Nelson Polsby: In Memoriam

Nelson Polsby, UC Berkeley Professor of Political Science, passed away last night. Nelson ranked among the very best political scientists studying American politics. He will surely be missed. Here is a brief biography:

    Nelson W. Polsby is Heller Professor of Political Science at the University of California, Berkeley where he has taught American politics and government since 1967. He was born in Norwich, Connecticut in 1934, educated at Johns Hopkins (B.A.), Brown and Yale (M.A., Ph.D.) and has taught at Wisconsin and Wesleyan as well as at Harvard, Columbia, Yale, the London School of Economics, Oxford and Stanford on a visiting basis. From 1988-99 he was Director of the Institute of Governmental Studies at Berkeley. He is currently a Vice President of the Political Studies Association of the United Kingdom and is a member of the Academic Advisory Board of the American Enterprise Institute of Washington, D.C. He served on the Yale University Council, 1978-2000 (President, 1986-1993). He has held Guggenheim Fellowships twice, fellowships at the Center for Advanced Study in the Behavioral Sciences twice, and a Brookings Fellowship, among other honors, and is a member of the Council on Foreign Relations and a Fellow of the American Academy of Arts and Sciences, the American Association for the Advancement of Science, and the National Academy of Public Administration. He holds the Wilbur Cross Medal and the Yale Medal of Yale University, an Honorary Litt.D. from the University of Liverpool, an M.A. from Oxford University, and a Docteur Honoris Causa from the Ecole Normale Superieure de Cachan.
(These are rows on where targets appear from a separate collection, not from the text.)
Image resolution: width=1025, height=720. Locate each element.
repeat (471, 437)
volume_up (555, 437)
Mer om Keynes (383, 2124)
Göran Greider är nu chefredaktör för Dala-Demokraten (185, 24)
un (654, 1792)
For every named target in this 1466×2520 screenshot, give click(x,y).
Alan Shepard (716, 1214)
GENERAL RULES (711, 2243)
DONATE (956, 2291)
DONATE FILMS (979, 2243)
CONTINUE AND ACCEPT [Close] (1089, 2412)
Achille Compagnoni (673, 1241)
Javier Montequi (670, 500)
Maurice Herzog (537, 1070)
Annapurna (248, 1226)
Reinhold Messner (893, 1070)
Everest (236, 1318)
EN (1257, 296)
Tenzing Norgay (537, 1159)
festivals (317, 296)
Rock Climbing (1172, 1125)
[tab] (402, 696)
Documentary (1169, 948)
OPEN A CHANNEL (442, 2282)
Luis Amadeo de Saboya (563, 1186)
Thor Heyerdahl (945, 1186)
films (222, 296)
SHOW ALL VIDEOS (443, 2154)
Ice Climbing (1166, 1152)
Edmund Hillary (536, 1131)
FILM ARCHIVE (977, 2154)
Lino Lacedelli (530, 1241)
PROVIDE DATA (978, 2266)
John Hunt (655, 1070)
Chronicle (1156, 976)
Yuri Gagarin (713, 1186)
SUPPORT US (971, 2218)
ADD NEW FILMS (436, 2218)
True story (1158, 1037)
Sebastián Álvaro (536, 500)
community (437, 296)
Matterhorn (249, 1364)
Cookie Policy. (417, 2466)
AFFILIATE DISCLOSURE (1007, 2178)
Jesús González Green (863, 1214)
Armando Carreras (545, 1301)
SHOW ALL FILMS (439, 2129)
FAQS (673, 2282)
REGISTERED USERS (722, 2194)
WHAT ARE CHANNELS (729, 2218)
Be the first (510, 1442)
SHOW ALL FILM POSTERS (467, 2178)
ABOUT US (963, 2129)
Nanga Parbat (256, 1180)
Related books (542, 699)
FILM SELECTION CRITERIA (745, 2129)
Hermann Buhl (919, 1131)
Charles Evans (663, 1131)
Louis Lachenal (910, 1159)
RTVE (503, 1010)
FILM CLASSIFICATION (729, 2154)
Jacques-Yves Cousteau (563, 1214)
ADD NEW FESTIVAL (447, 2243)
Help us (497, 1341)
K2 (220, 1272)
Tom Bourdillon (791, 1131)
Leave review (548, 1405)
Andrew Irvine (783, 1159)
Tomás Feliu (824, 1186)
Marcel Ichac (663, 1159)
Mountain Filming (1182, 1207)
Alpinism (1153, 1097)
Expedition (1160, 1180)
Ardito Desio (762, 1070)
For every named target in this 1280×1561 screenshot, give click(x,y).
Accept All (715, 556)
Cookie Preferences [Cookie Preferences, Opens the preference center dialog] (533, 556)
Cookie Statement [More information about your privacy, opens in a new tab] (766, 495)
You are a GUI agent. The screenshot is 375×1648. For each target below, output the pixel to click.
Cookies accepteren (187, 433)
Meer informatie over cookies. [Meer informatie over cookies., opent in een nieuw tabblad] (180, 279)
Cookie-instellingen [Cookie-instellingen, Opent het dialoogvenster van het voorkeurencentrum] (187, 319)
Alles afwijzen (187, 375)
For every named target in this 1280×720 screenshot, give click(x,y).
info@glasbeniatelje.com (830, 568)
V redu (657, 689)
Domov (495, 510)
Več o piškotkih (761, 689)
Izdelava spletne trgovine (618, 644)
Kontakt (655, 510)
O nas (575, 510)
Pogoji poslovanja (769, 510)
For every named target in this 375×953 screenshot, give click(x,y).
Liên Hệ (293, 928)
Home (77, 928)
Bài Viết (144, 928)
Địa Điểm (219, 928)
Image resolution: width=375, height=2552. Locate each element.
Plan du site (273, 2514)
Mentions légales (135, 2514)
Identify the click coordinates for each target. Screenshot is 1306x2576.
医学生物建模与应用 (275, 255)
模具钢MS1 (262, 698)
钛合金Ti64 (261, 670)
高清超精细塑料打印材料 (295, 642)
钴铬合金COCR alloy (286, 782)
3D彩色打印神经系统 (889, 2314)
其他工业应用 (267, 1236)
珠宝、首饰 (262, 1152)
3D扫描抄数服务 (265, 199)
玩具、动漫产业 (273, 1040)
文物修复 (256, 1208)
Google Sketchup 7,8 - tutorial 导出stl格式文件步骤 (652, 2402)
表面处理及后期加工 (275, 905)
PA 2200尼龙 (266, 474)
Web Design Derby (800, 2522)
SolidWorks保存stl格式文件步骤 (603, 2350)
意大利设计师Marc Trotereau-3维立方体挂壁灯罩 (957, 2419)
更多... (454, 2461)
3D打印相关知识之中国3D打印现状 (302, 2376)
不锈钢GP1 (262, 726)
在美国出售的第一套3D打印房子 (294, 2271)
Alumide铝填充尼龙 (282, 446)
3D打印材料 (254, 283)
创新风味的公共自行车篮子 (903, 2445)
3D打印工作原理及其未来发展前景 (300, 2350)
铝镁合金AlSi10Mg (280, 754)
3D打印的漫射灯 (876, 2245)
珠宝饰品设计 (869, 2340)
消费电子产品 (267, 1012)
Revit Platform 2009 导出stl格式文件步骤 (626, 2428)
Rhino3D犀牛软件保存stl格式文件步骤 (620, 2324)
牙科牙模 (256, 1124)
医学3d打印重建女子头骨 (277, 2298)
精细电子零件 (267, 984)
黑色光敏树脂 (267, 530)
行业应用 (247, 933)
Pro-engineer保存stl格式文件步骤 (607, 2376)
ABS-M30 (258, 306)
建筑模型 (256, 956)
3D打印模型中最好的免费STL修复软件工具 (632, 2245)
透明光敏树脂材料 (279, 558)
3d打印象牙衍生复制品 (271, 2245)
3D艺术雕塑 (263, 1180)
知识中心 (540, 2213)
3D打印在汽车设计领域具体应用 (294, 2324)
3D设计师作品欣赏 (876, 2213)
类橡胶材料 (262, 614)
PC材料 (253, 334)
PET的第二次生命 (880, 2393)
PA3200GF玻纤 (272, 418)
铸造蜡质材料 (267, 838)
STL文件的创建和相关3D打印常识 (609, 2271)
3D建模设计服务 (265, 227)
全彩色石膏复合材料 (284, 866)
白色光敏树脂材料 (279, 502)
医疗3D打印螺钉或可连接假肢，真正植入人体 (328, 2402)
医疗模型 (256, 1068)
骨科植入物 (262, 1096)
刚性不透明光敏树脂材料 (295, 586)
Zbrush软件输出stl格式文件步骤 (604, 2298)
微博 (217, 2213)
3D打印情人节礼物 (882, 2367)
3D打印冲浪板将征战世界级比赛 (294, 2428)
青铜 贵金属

    Professor Polsby is editor of the Annual Review of Political Science, political science editor of The International Encyclopedia of the Social and Behavioral Sciences, a former managing editor of the American Political Science Review and currently serves on the editorial boards of five scholarly journals. His books include How Congress Evolves (2004), Presidential Elections (with Aaron Wildavsky, 11th ed., 2004), Congress and the Presidency (4th ed., 1986), Political Innovation in America (1984), Consequences of Party Reform (1983), Community Power and Political Theory (2nd ed., 1980), Political Promises (1974), British Government and its Discontents (with Geoffrey Smith, 1981), New Federalist Papers (with Alan Brinkley and Kathleen Sullivan, 1997), and as editor, with Gary R. Orren, Media and Momentum (1987), with R.L. Peabody, New Perspectives on the U.S. House of Representatives (4th ed., 1992), and, with Fred I. Greenstein, the eight volume Handbook of Political Science (1975) among other works.